_Textauszug_:
=====
Psalms 65:2

Einleitung

Prophetisch spricht der Psalm von der „Zeiten der Wiederherstellung aller [Dinge], von denen Gott durch [den] Mund seiner heiligen Propheten von jeher geredet hat“ (Apg 3:21). Dieser Psalm hat mit der Erfüllung des Versöhnungstages (Ps 65:4) und des Festes der Einsammlung oder des Laubhüttenfestes (2Mo 23:16) zu tun. Einmal alle 60 Jahre ist das Jubeljahr (3Mo 25:10-13). Dieses Jubeljahr wird am Versöhnungstag ausgerufen, der eine Vorbereitung auf das Laubhüttenfest ist. Das Jubeljahr ist prophetisch gesehen die Zeit der Wiederherstellung aller Dinge.

Psalm 65 und Psalm 66 sind die Dankeslieder, die die Gerechten singen werden. Davon haben sie im letzten Vers des vorhergehenden Psalms gesprochen (Ps 64:11).

Überschrift

Für den Ausdruck „Vorsänger“ siehe die Erklärung zu Psalm 4,1.

Für den Ausdruck „Psalm von David“ siehe die Erklärung zu Psalm 3,1.

Dieser Psalm wird „ein Lied“ genannt. Das Wehklagen (Ps 64:2) ist beendet, und der Gesang hat begonnen. Er ähnelt dem Lied, das das Volk Israel nach seiner Befreiung aus Ägypten sang, dem ersten Lied, das wir in der Bibel hören (2Mo 15:1).

Psalm 65 ist der erste Psalm in einer Reihe von vier Psalmen mit diesem Namen (Ps 65:1; Ps 66:1; Ps 67:1; Ps 68:1). Wie ein Psalm ist auch ein Lied ein Ausdruck der Dankbarkeit für erfahrene Wohltaten. Wir könnten es ein Loblied nennen. Siehe auch die Erklärung zu Psalm 48,1.
=====
_Arbeitsaufträge_:
a – Fasse die Auslegung zu Psalm 65 in zwei Sätzen zusammen.
b – Gib den Absatz der Auslegung zu Psalm 65, der mit „Psalm 65 ist der erste Psalm“ beginnt, als Stichpunktliste wieder.

_Vorliegende Daten_:
=====
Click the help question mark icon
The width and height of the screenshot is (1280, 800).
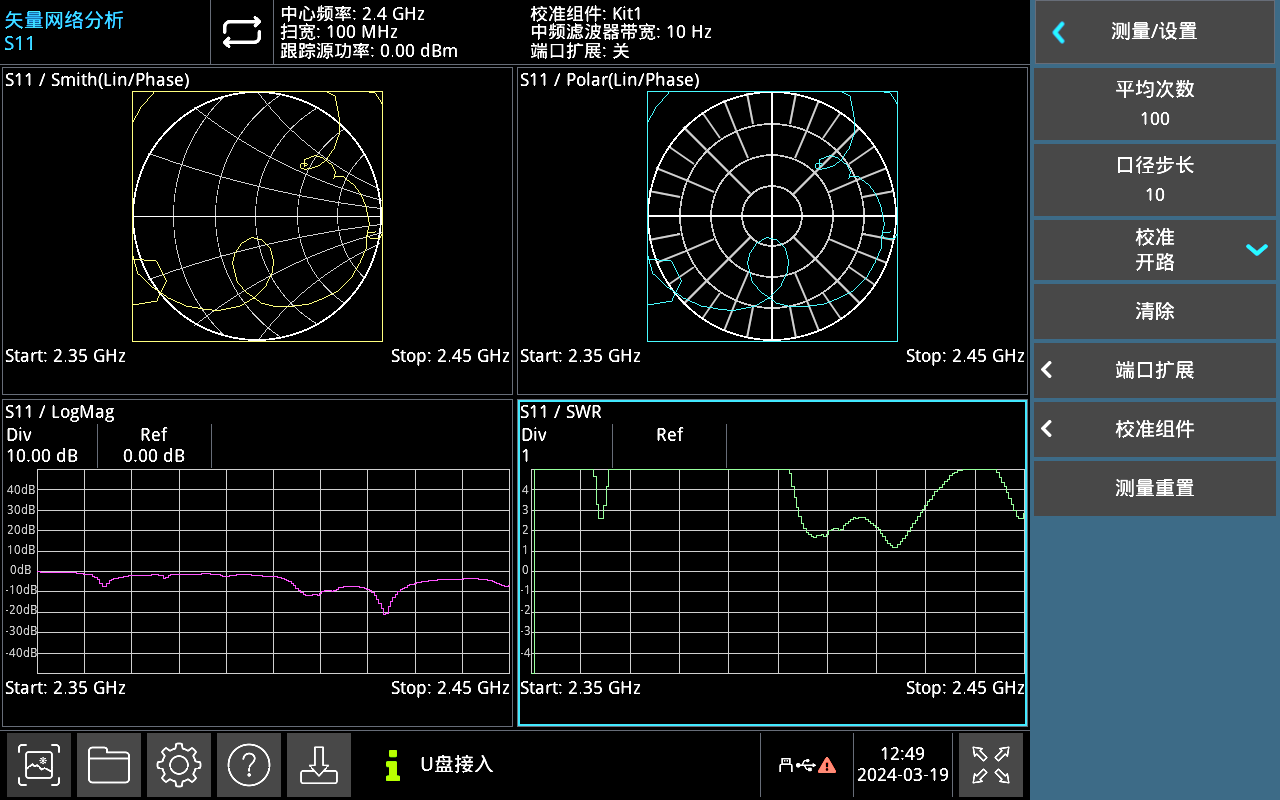click(249, 765)
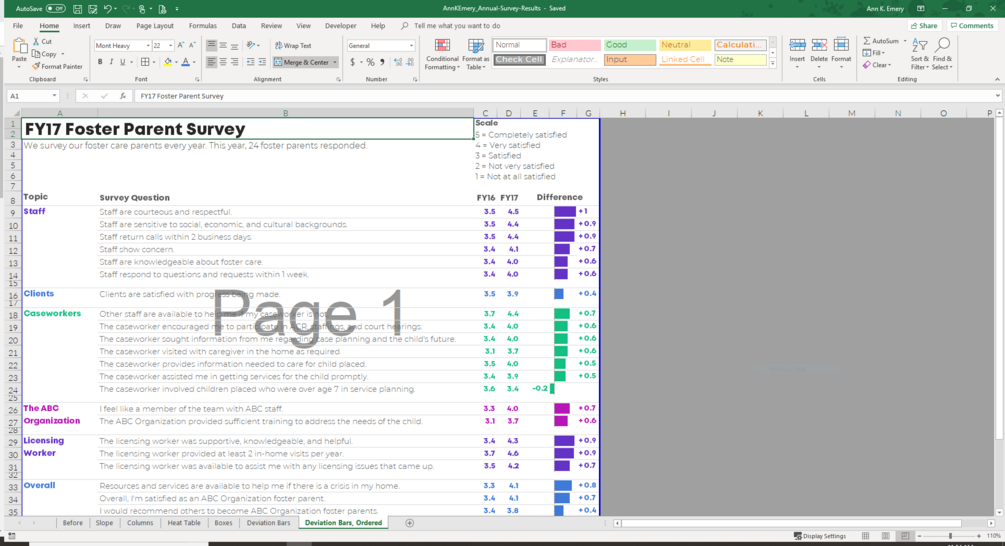This screenshot has height=546, width=1005.
Task: Expand the General number format dropdown
Action: tap(411, 46)
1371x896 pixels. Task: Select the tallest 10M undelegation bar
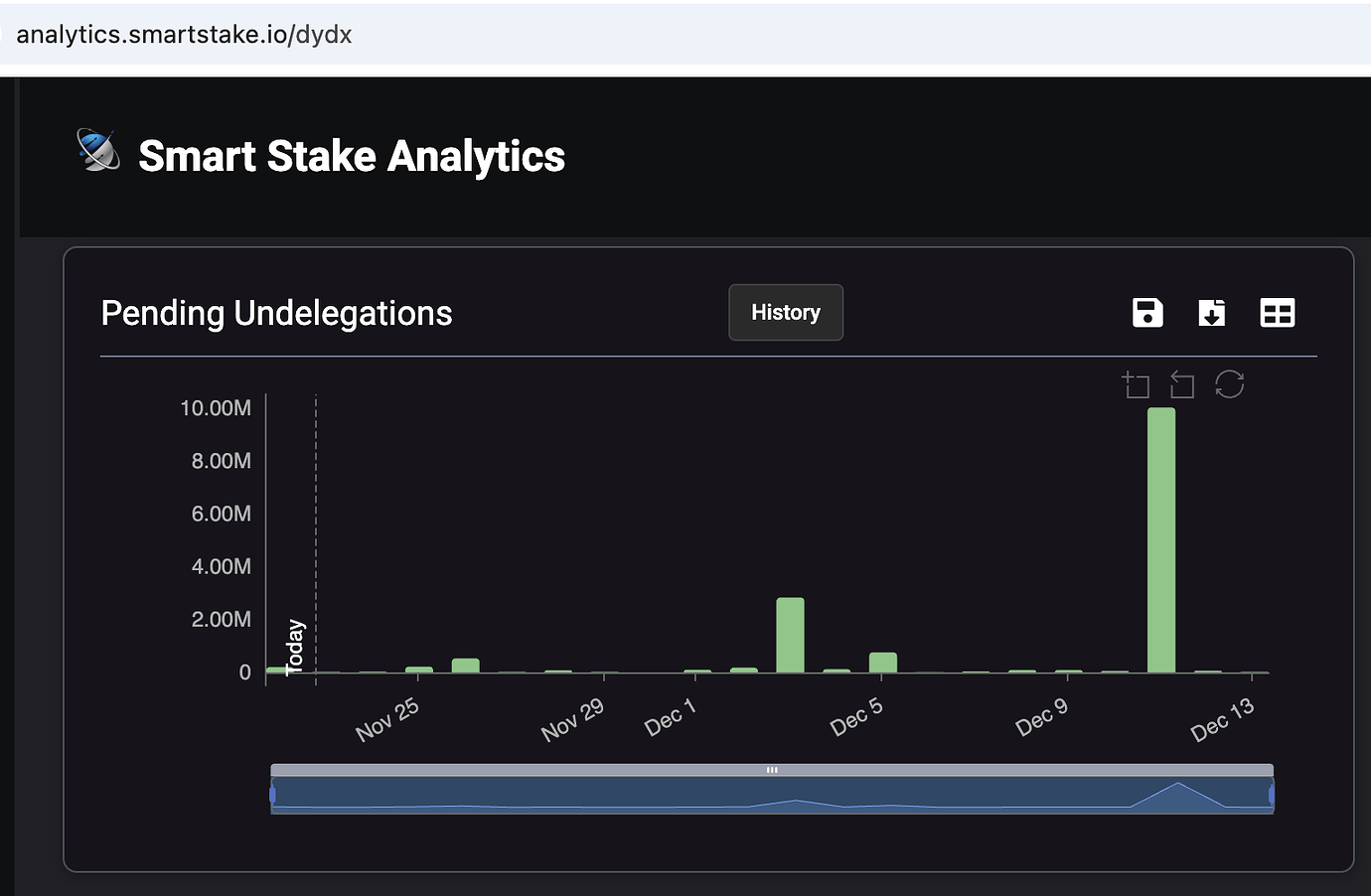1160,540
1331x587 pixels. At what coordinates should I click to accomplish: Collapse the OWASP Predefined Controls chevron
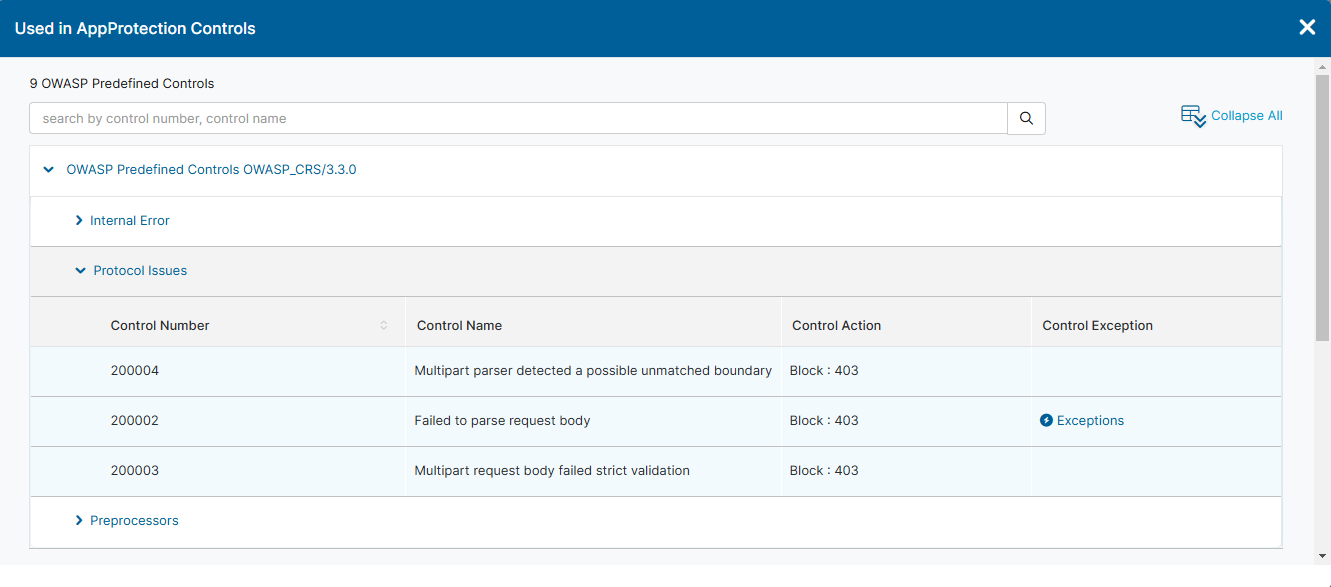(x=48, y=170)
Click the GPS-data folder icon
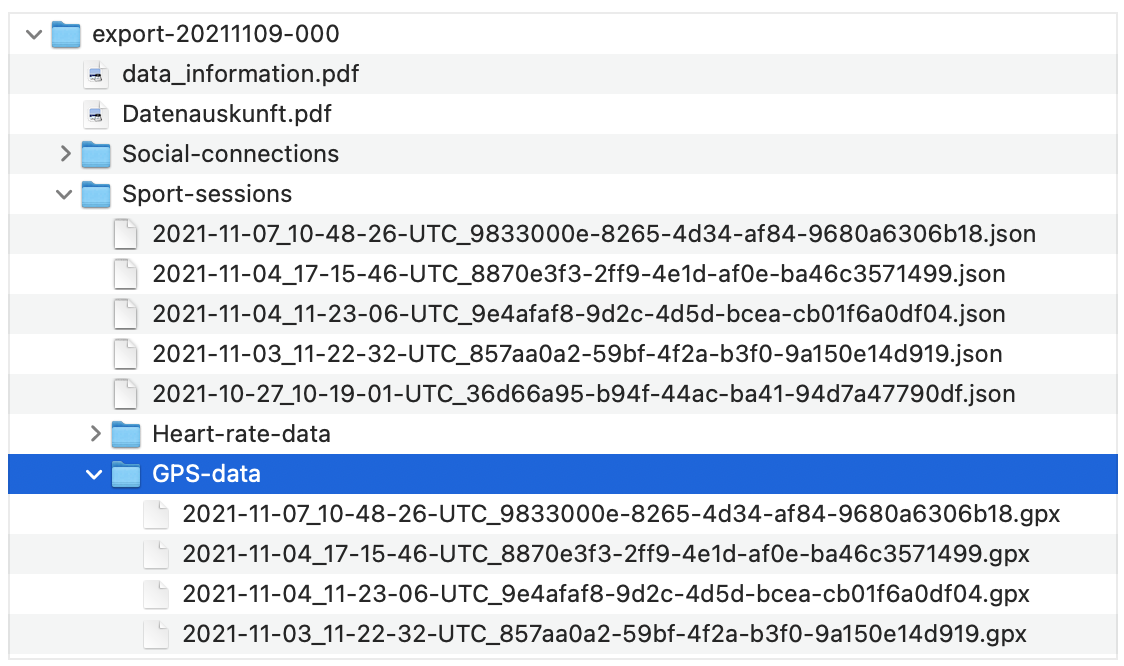The width and height of the screenshot is (1124, 666). [126, 474]
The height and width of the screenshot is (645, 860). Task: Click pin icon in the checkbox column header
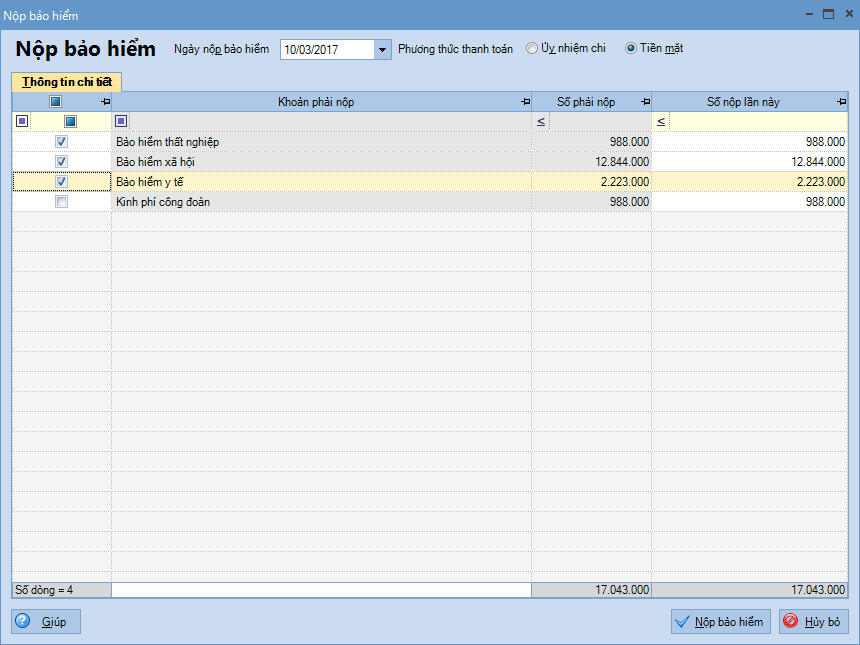pyautogui.click(x=104, y=102)
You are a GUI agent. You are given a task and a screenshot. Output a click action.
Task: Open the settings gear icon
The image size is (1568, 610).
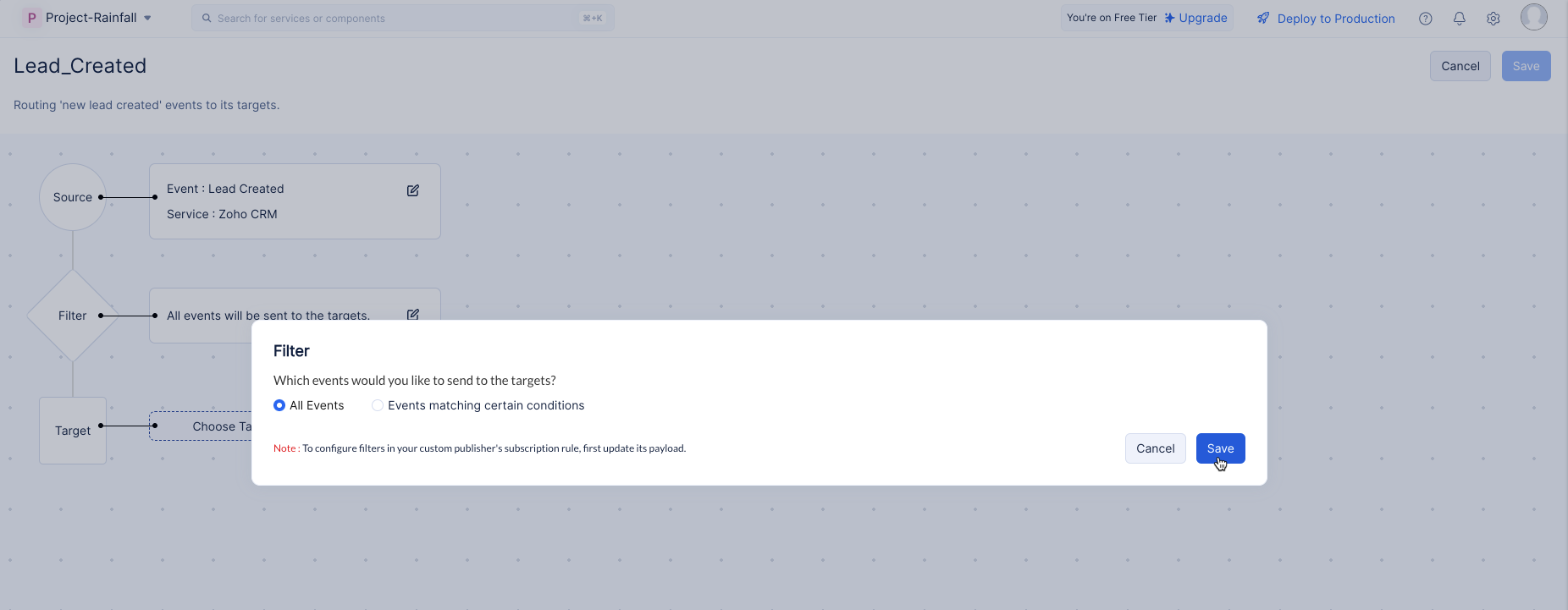coord(1493,19)
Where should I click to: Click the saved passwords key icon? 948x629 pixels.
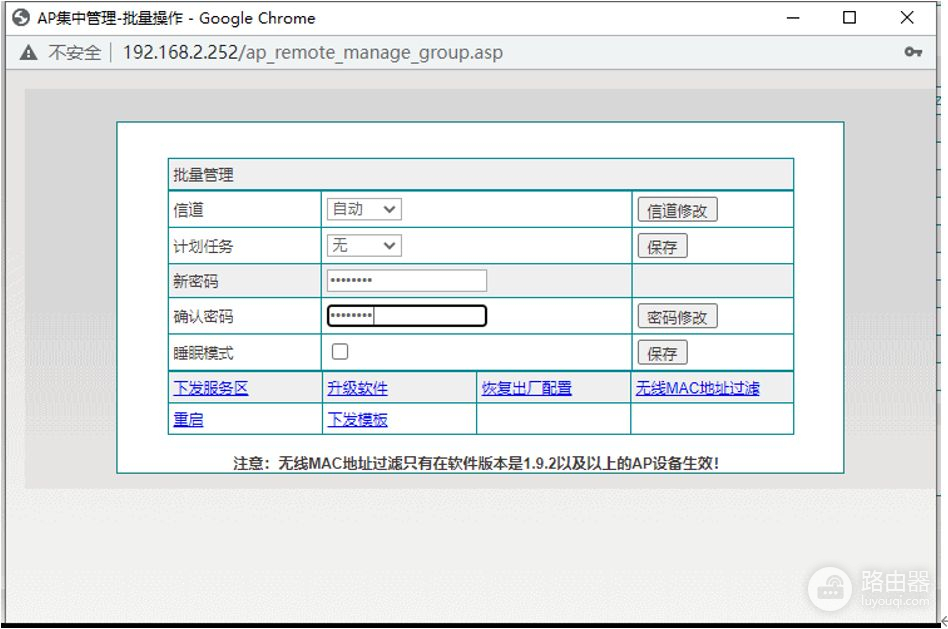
=====
_Lösungen_:
a – Psalm 65 spricht prophetisch von der Zeit der Wiederherstellung aller Dinge und hat mit der Erfüllung des Versöhnungstages und des Laubhüttenfestes zu tun. Er wird „ein Lied“ genannt und ist ein Danklied der Gerechten, das dem Lied ähnelt, welches Israel nach seiner Befreiung aus Ägypten sang.

b –
- Psalm 65 eröffnet eine Reihe von vier Psalmen, die „Lied“ genannt werden (Ps 65:1; Ps 66:1; Ps 67:1; Ps 68:1).
- Ein Lied drückt wie ein Psalm Dankbarkeit für erfahrene Wohltaten aus.
- Man könnte es als Loblied bezeichnen.
- Weiteres steht in der Erklärung zu Psalm 48,1.